El problema de la inseguridad por el tráfico de estupefacientes no es un problema de salud pública -si se analiza el número de muertes derivadas de su consumo-. Si ese fuera el caso, entonces los programas de legalización de los narcóticos deberían de venir aparejados de acciones específicamente encaminadas a dar tratamiento a los adictos, y a criminalizar al adicto cuando éste no se someta a los tratamientos que brinde el Estado, dado el problema de descomposición social que la enfermedad trae aparejado.

El problema de la legalización de la amapola, sin programas simultáneos para la atención de las víctimas de la drogadicción, consistirá en la contribución que el Estado mismo hará para provocar la existencia de un problema de salud pública que, en estricto sentido, hoy no existe. Además, no se advierte la gravedad de efecto que trae naturalmente aparejado, el del turismo de consumo de sustancias que, en la mayoría de los países del orbe, están prohibidas; como ya lo resintió Holanda y del que deberían estarse importando experiencias.

Si se analiza la propuesta de legalización de la amapola desde una perspectiva económica, entonces la intervención del Estado sería terriblemente parca e irresponsable, pues a la par no se toman medidas para evitar la migración del fenómeno criminológico hacia otras actividades delincuenciales que serían económicamente sustitutivas, como las ya mencionadas.

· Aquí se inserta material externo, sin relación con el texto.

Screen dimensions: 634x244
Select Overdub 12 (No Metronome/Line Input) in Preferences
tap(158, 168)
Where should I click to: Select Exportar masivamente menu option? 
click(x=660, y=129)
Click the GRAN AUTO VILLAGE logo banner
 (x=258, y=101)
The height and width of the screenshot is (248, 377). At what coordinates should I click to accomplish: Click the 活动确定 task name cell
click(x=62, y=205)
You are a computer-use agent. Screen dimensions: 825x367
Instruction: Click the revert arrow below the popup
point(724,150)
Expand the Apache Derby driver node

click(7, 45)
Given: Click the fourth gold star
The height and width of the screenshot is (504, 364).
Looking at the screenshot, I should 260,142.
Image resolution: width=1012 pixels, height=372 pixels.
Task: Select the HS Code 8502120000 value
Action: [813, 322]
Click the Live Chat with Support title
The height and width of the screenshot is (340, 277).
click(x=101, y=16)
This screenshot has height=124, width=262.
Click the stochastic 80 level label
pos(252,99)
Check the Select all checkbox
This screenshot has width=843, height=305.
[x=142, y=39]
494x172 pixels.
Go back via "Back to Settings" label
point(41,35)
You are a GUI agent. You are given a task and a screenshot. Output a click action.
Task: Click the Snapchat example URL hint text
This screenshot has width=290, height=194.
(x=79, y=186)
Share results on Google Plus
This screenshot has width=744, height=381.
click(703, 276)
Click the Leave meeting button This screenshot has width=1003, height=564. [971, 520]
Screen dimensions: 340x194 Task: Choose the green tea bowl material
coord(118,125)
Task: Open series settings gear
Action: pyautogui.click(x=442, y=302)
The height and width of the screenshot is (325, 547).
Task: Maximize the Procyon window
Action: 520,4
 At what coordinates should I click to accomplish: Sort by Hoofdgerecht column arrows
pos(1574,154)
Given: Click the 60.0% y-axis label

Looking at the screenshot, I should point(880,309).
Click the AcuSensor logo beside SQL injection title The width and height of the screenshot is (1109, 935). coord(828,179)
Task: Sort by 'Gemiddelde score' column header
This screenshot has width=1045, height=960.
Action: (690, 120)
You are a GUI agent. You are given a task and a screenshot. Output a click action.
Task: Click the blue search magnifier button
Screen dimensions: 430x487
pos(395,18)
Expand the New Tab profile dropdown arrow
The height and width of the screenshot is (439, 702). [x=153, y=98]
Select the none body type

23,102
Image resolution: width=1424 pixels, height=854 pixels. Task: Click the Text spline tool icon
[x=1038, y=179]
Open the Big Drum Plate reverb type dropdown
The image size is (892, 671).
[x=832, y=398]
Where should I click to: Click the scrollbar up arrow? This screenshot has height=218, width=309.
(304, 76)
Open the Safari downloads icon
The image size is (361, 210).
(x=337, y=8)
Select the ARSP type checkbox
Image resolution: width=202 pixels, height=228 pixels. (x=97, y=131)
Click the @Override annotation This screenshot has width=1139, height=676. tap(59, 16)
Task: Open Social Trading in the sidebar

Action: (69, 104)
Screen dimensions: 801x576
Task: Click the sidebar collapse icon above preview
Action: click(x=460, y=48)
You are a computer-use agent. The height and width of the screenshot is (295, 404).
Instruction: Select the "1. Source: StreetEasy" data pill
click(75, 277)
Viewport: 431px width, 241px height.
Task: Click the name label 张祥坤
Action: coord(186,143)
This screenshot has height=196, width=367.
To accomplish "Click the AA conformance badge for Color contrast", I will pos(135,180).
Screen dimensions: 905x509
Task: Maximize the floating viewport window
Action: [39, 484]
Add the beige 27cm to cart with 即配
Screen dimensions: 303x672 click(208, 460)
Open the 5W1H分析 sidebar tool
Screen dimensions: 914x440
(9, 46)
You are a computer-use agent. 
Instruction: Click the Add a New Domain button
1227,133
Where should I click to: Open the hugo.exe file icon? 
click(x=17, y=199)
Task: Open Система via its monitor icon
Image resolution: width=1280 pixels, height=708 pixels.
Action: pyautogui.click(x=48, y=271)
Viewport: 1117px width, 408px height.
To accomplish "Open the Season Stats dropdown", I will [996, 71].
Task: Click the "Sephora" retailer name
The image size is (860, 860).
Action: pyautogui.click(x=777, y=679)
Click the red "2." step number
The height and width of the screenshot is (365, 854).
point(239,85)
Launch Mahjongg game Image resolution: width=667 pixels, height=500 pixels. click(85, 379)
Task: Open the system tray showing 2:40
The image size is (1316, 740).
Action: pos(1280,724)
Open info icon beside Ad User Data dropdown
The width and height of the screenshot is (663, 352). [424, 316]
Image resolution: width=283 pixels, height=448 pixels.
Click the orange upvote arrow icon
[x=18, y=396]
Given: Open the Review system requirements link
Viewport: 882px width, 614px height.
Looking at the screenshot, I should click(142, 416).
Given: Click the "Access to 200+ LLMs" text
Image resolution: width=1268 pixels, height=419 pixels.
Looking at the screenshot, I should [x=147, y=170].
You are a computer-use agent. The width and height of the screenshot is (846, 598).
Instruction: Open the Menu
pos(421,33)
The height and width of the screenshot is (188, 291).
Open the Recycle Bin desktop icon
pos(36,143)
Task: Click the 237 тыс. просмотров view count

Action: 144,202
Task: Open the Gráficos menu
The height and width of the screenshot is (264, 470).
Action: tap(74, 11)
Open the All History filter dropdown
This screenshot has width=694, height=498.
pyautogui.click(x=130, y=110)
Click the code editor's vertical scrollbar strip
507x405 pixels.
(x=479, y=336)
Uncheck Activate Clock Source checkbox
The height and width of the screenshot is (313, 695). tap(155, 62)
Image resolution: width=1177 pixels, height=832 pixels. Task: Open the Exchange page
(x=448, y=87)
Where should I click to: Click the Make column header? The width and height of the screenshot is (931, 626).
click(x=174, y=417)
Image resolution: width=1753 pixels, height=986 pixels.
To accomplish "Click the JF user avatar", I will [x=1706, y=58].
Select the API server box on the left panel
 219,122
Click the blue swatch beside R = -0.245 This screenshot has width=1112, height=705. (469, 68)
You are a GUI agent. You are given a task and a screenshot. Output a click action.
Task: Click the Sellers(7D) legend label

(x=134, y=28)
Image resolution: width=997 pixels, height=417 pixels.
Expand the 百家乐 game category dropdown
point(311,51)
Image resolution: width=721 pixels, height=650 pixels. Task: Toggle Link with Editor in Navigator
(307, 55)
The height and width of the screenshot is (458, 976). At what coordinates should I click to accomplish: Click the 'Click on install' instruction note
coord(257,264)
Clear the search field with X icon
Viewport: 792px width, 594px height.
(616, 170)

No podría legalizarse la producción, distribución y consumo de la amapola, si no se emprenden acciones decididas para impedir la importación de armamento; o si no se organiza y administra la información -que deberían producir aparatos de inteligencia que se pretenden disolver-, con la finalidad de hacer frente a un orden criminal que, hoy por hoy, cuenta con mayores recursos u organización, quizá, que las propias corporaciones policiales del Estado.

En suma, la idea de la legalización de la amapola aparece, como muchas otras que vienen anunciándose por quienes se erigieron como enemigos del orden presente, como auténtica ocurrencia. El consumo mismo de drogas ilegales no constituye un problema de salud pública, y sí un fenómeno criminal que, al verse desprovisto de su principal mercancía, la sustituirá por otra....los mexicanos no queremos convertirnos en ella.